I start testing about six days past ovulation. I do not stop till I am a full day into my next period. (Hey – maybe it’s implantation bleeding, right? Right?)
Hi. My name is Günce. And I am a pee-on-a-stick addict. It has been 18 hours since the last time I peed on a stick. And I got a big fat negative (BFN) result. I should stop. I have to stop. This addiction is costing us money. It is driving me crazy. I can’t eat. I can’t sleep. All I think about is the next time I will be able to pee-on-a-stick.

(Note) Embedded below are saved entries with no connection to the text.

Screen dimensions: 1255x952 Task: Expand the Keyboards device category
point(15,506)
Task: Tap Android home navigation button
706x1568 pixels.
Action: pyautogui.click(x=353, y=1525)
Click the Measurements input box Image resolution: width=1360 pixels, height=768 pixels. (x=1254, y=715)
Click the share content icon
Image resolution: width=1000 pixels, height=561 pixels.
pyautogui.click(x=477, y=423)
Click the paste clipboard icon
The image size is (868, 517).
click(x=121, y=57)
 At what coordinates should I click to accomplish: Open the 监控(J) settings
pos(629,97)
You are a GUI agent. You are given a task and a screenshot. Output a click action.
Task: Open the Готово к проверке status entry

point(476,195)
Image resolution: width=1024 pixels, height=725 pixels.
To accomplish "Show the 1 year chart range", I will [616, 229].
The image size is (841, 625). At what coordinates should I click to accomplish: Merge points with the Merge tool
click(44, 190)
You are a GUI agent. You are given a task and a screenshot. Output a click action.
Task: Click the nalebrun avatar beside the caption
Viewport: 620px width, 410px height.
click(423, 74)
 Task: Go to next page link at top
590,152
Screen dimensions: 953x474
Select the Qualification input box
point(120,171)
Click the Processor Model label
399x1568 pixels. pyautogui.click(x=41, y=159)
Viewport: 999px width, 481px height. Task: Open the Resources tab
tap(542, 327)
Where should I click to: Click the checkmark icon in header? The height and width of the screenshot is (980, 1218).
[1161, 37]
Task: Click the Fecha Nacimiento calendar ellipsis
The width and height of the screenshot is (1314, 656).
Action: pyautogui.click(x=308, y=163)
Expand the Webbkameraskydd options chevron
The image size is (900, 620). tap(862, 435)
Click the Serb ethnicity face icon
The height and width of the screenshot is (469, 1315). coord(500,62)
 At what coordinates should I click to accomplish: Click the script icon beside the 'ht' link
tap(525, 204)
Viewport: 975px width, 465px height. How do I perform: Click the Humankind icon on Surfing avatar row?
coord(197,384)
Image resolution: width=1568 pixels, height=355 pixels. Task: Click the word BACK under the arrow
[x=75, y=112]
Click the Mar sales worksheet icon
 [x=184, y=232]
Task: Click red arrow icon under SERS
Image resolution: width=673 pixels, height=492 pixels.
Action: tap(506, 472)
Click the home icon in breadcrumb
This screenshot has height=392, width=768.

I haven’t even read the results of this test yet (it will be negative…. It is always negative….) and I am already contemplating my next fix. Clearly, I am out of tests. This was my last one. Should I splurge and go with one of the digital ones? Or go with the cheap flimsy ones that look they were made by a couple of teenagers as a tenth grade science project? On the one hand, I trust the digital ones more. But on the other, they are so expensive. And I use so very many of them.
Maybe this time I will buy both! The cheap ones to use as pawns - easily sacrificed over the course of the day. And the digital ones will be my sacred queens. To be used sparingly, when the pawns have failed.
Okay. 3 minutes. Time’s up.
But first, the internal bargaining: Just be positive. Please be positive. I’ve been trying for so long. I am so tired. I just want to have a baby already. Please. Pretty please. Once! Please! Just once? Can you just once be positive? Once? Please!
And I look.
But, wait. Is that a line? It kinda looks like a line. I mean it’s white. But I can see where a line could be. Is that a line? Why do they make these things so confusing!
I walk my pee stick to the natural light. Hmmm. Can’t really see anything. Back inside to under the kitchen fluorescent. Not really. But something WAS there. I know…. I will take a picture with my phone and run it thru several filters.
Nope. Nope. Nope. Hmmm. Maybe? Save picture. Text to my sister. Dial.
She picks up on the second ring.
“Hey hon – you see anything?”
She is well-versed in this song and dance. She doesn’t even ask what I am referring to. And she loves me too much to lie.
“Not really. I mean… the whole thing looks really green. Are you using a night-vision filter?”
I dodge the question. “It’s too early anyway. I am only 9 DPO. I should not have tested.”
Yes, she says. Let’s wait for tomorrow.
I drop the used test into the garbage can and get on with my day. Or theoretically that’s what I should do.
But in fact I do NOT drop the used test in the garbage can and I do NOT get on with my day.
Instead I prop the test like a small deity next to my computer screen and sneak peeks at it intermittently. (Listen, it’s possible the second line will show up any minute. Right?)
And you know what? One day it will. One day, it actually does. And that second line, it is the most welcome, most incredible sight in the world.
Hi. My name is Günce. I am a former pee-on-a-stick addict. I now work at Glow. And I am here to make sure that you know this simple fact —— you are not alone.